The Euphrasian Basilica in Poreč is one of the best preserved monuments of early Byzantine art in the Mediterranean. It was erected in the 6th century in Poreč, during the time of Bishop Euphrasius. Though it is somewhat smaller than the remaining preserved basilicas of the same period, it is unique in that it is the only church of its type with the original structure preserved.
The main structure of the complex is the three nave basilica, with the central nave wider and taller and separated from the side naves by two series of arcades. All three naves end in semi-circular apses, while in the main apse, taller and wider than the other two, is the ciborium. In the northeastern corner of the basilica, the trefoil Memorial Chapel is connected with an elliptical vestibule, while the external vestibule is connected with the spacious quadratic atrium. On the western side of the atrium is the octagonal baptistery.

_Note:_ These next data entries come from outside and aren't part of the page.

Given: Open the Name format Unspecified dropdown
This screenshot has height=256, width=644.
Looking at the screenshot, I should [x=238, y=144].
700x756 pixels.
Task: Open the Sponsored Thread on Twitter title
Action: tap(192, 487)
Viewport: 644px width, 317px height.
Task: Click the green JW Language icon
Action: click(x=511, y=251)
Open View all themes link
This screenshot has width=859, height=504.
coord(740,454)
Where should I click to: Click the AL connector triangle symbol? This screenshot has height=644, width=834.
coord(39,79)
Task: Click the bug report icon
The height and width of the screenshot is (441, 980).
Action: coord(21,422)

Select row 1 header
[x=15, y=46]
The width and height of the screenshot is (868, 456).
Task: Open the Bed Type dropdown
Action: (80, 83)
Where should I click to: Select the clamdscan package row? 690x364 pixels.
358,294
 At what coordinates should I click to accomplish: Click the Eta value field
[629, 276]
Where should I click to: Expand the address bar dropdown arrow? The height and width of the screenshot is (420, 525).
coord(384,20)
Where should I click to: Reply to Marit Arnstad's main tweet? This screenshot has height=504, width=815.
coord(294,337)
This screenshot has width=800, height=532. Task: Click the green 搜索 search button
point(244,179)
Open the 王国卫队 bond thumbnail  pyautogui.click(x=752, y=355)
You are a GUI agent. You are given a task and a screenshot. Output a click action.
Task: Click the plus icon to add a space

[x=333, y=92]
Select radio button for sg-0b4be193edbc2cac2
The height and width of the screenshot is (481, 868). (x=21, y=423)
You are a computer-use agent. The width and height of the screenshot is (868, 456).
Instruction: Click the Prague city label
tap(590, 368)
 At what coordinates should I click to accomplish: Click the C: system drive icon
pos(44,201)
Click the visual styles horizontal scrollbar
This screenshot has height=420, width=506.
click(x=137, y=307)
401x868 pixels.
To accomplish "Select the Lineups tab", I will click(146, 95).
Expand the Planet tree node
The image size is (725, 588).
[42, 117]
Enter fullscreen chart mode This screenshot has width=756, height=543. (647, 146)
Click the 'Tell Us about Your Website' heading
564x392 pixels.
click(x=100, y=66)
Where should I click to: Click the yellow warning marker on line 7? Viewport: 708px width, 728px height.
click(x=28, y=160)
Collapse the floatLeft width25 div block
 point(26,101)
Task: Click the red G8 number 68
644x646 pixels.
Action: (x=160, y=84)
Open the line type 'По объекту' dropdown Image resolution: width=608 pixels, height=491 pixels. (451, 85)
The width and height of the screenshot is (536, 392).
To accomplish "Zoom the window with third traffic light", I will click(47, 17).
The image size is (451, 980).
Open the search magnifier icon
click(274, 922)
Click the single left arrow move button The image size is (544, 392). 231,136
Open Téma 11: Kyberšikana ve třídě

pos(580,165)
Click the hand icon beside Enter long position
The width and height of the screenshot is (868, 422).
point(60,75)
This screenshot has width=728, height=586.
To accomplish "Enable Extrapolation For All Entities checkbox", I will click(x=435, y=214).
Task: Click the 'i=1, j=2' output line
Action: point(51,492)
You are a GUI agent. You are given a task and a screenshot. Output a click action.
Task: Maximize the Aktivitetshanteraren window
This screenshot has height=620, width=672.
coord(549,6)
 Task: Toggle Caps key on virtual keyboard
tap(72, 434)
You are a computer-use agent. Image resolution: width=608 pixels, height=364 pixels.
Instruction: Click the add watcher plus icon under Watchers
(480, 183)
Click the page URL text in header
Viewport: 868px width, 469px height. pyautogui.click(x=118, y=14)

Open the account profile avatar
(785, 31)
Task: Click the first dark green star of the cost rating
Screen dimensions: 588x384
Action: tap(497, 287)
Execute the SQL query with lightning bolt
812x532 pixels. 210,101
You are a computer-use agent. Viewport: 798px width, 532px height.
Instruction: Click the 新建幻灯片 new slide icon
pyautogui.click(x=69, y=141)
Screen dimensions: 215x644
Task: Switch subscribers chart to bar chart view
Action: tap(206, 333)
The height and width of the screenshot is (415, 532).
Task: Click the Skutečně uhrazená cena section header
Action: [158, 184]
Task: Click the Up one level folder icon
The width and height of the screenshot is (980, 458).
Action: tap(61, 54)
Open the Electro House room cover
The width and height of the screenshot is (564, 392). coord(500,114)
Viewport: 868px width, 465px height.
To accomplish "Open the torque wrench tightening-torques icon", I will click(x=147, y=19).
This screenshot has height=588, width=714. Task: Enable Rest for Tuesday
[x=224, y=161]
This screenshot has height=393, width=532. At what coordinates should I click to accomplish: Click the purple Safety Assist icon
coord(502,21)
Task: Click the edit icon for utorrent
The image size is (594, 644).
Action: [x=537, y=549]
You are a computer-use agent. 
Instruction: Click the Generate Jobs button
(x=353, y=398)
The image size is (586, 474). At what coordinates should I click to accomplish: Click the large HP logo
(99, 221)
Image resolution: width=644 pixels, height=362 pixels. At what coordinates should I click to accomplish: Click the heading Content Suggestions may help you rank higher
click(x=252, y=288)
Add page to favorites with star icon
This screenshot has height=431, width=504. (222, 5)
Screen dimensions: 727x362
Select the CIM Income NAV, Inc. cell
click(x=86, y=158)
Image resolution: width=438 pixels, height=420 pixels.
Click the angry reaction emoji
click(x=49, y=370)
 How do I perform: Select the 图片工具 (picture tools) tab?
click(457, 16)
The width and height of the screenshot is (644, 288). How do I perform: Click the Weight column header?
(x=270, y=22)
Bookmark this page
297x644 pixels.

In the region between the northern side of the atrium and the seashore, a second large church was built at the same time, with its axis vertical to the axis of the main basilica, and new additions were made during the Middle Ages, when it was transformed into the Bishop’s Palace. Much later, the remaining structures of the complex came into being. In the 18th century, the entire complex suffered significant damage, many sections were destroyed and the complete restoration was conducted following World War II.
The Euphrasian Basilica is richly ornamented in the Byzantine style of mosaic (which, with the mosaic of the Church of San Vitale in Ravenna represent the most significant examples of mosaic art in Europe). The basilica is also ornamented with incrustations, stucco and plaster.